However, the rewards of partnering with another theatre-maker are extraordinary as well. And as TBA columnist Velina Brown said in her February column, "Who are theatre artists going to be interacting with the most? Fellow theatre artists. Therefore, it makes sense that the theatre would be the pond we would fish in for partners." 

This month, Theatre Bay Area would like to honor all couples in theatre that are making it work while making great work, including our 2016 TBA Couples in Theatre: Rebecca Longworth & Joan Howard, Alex Kirschner & Alex Rodriguez and James Nelson & Carina Salazar

Couples in Theatre: Rebecca Longworth and Joan Howard

Physical theatre artist/clown Joan Howard and director/designer/performer Rebecca Longworth. Photo: Adam Sussman

What is/are your role/s in the theatre world? For how long?

Rebecca: I’m a director, sometimes a projection/animation designer and very occasionally a performer. I’ve been doing it forever, but professionally—let’s call it 15+ years.

Joan: I’m a physical theatre performer/clown and also a scenic designer and builder. I’ve actually been both a performer and designer since college. That’s been—well, let’s just say the last college reunion I attended was almost 10 years ago, and there was a bouncy castle. It was not for me. In 2013, Rebecca and I started our own theatre company called Idiot String, to create delightful and accessible ensemble theatre. We’re the coartistic directors of that company.

How and when did you meet? Did sparks fly right away?

◆ **GIVEN ENTRIES**:
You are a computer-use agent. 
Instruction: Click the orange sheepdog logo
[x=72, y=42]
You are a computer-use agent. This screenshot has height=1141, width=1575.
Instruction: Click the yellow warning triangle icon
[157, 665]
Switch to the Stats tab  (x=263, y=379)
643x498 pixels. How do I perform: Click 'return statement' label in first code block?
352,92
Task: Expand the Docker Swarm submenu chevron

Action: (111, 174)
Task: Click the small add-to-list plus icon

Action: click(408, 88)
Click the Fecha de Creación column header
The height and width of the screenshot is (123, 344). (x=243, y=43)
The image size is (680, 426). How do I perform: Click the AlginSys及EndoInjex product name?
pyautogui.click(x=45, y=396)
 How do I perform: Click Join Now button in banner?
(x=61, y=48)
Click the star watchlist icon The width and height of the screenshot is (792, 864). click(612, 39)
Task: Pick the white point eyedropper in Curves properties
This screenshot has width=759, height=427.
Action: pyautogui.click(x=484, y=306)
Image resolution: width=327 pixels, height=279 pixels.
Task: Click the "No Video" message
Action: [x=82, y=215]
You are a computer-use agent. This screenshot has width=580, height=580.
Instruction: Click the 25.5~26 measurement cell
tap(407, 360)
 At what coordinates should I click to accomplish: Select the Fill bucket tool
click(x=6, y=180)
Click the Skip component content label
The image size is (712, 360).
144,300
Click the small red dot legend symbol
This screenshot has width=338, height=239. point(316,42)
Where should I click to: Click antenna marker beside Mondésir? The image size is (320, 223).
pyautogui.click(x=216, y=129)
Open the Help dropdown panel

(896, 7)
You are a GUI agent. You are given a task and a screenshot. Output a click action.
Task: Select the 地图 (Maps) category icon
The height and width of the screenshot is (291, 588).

◆ **REQUESTS**:
1/ Decide whether each statement agrees with the Couples in Theatre text. Answer yes or no, and quote the deciding words. (a) Rebecca Longworth and Joan Howard started Idiot String in 2013. (b) Velina Brown's column cited in the text appeared in March. (c) Rebecca Longworth often works as a performer.
2/ From the Couples in Theatre text, write out word for word the part that opens with the words containing "Rebecca: I’m a" and closes with "it 15+ years.".

◆ **SOLUTIONS IN ORDER**:
1/
(a) Yes: "In 2013, Rebecca and I started our own theatre company called Idiot String"
(b) No: "in her February column"
(c) No: "very occasionally a performer"

2/
Rebecca: I’m a director, sometimes a projection/animation designer and very occasionally a performer. I’ve been doing it forever, but professionally—let’s call it 15+ years.